THE woman who choreo-graphed Sunshine On Leith is taking to the stage again to prove older female dancers can still perform well.
Rosie Kay, who has been compared to the legendary Isadora Duncan, told the Sunday National that dancing is a “terrible” profession for women as it is so difficult to return after having children.
Her return to the stage seven years after the birth of her son is her second comeback – the first followed a coercive relationship when she was a much younger dancer.
Now 45, her semi-autobiographical solo show touches on sexual abuse and sexual assault, as well as child birth and the injuries and “brutality” that dancers’ bodies sustain in order to perform.
“This is a body that is used to being looked at and being on stage but it is also a body that has gone through things that you would never know – when I dance it tells you more about the emotional world,” she said.
Kay, who was born in Chirnside in the Scottish Borders, has been dancing since she was three and started performing semi-professionally when she was 10-years-old. She trained at London Contemporary Dance School before joining the Polish Dance Theatre and has danced professionally in Poland, France, Germany and the US.
Now, 21 years on from her first-ever solo show Absolute Solo, which she performed in the 1999 Edinburgh Festival, she is again taking to the stage in Edinburgh with her new work, Absolute Solo II, created during the 2020 lockdown.
Partly autobiographical, part meditation on the need to dance, it uses ideas of performance, identity, sex, and gender to explore her renewed dancing spirit.
“I went back on stage once before after my son was born but I couldn’t handle not having the body I used to have,” said Kay. “I had an emergency C section and it was quite a traumatic birth. When I was on stage a bit of me was thinking it didn’t matter about my body but another bit couldn’t bear the fact that it didn’t bounce back to what it was.”
At that point, she was happy to focus on putting younger female dancers front of stage through her choreography where she established a solid reputation. Previous commissions include a dance for the Commonwealth Games handover ceremony in Birmingham which involved 700 young dancers and was viewed by millions of people.

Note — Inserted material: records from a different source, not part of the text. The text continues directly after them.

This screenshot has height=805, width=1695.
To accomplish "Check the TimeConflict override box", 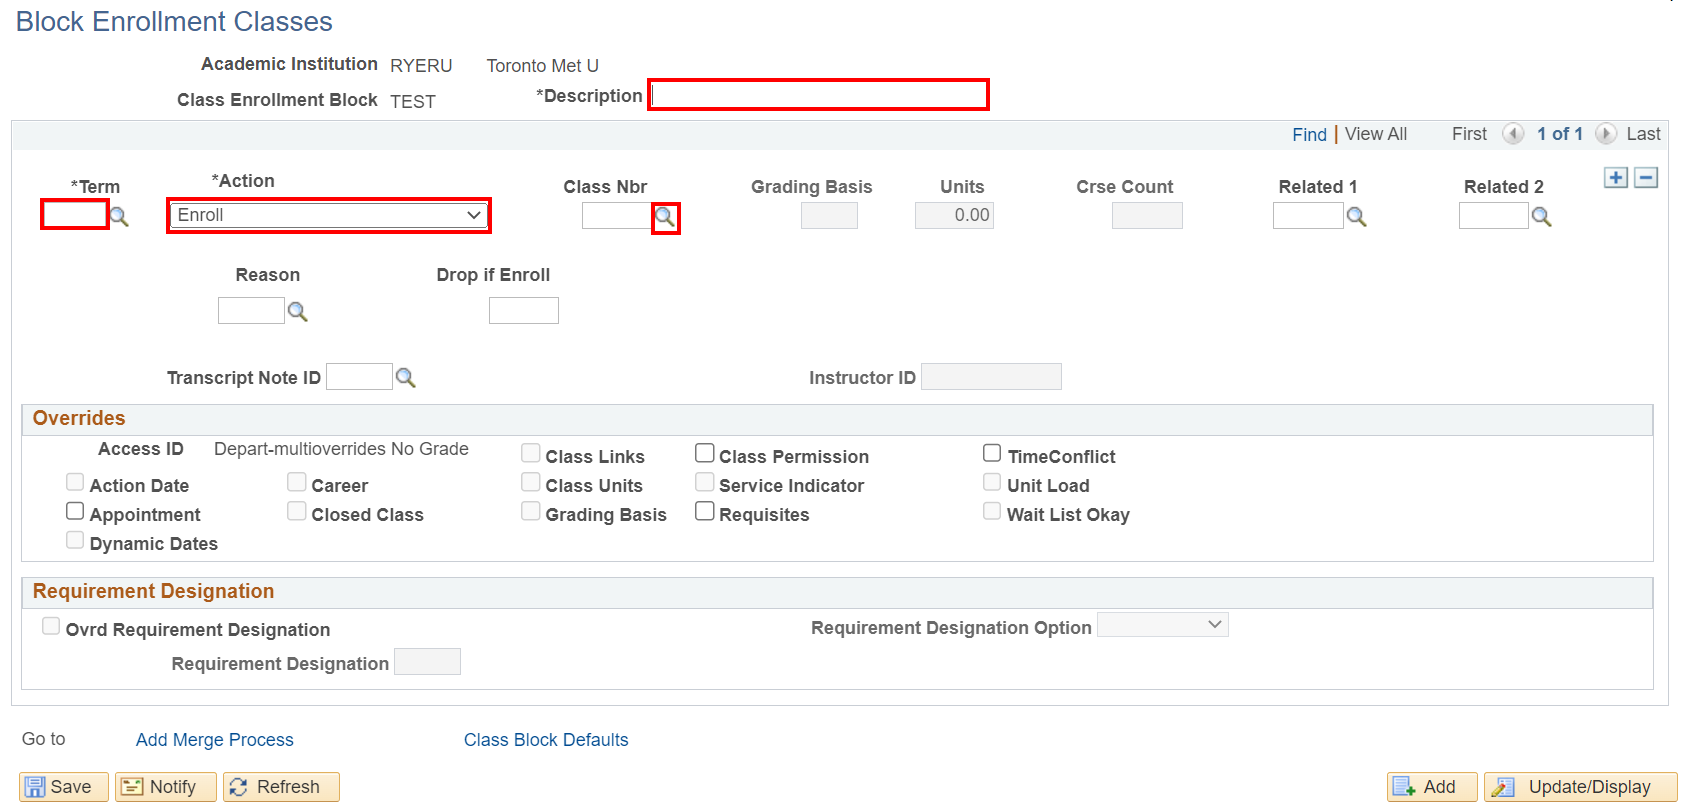I will click(992, 454).
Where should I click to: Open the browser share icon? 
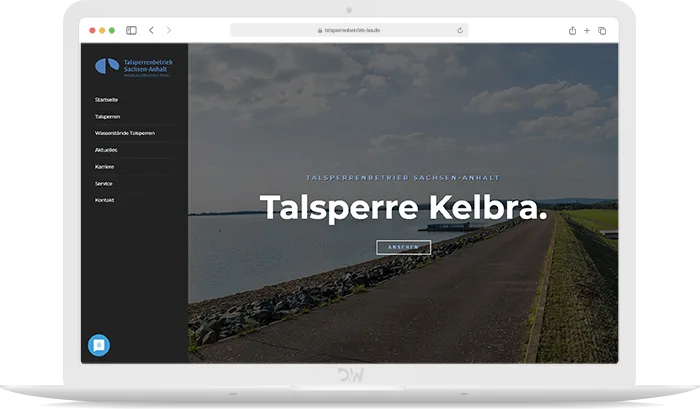572,31
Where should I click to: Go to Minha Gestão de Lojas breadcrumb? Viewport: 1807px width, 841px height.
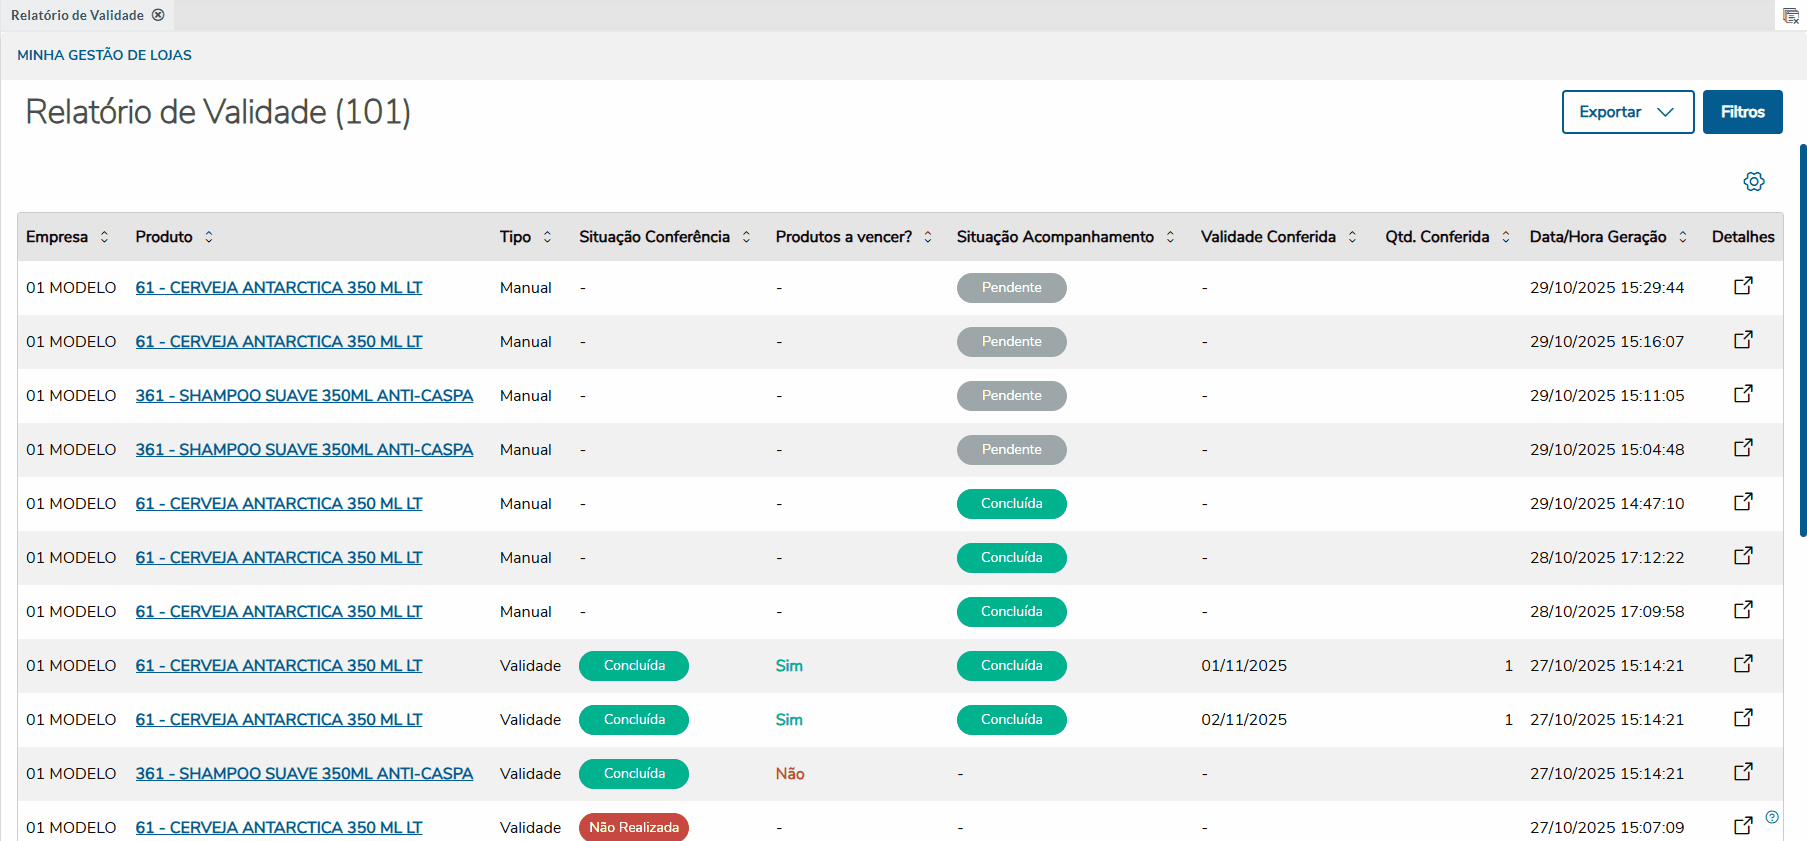tap(104, 55)
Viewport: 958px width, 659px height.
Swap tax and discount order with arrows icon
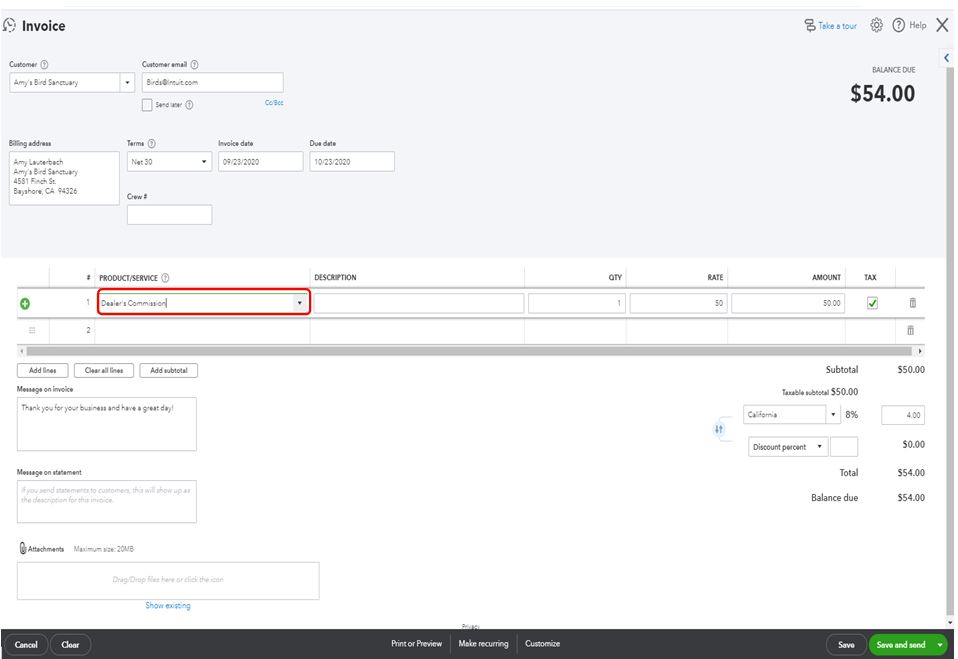[x=718, y=428]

However her desire to go back to the stage was reignited when she had to stand in for one of the dancers in her critically acclaimed work 5 Soldiers during a US tour just before the pandemic.
“One of my dancers had visa problems at Heathrow and wasn’t allowed to board so I was flying over the Atlantic with four dancers and a show called 5 Soldiers with a premiere 48 hours later and I realised I was going to have to go on stage,” said Kay.
Although the first night was a “bit traumatic” she learned that although she was around twice the age of the other dancers, her “grit” and experience more than made up for the gap.
The outbreak of the pandemic allowed the chance to retrain and think about what dancing meant to her.
“Growing up it was the place where I felt I could be expressive and be myself but when I was in my 20s I gave up for a while as I was in a coercive relationship, living in a foreign country with no friends and family around,” she said.
“It was a big decision to return to dancing then, and now, but the pandemic has allowed me the chance to think about my body and being on stage. The show contains bits of recorded text that tell stories about a life of performing and dance – it’s quite brutally honest,” said Kay.
Absolute Solo II is at Edinburgh’s Festival Theatre on July 24.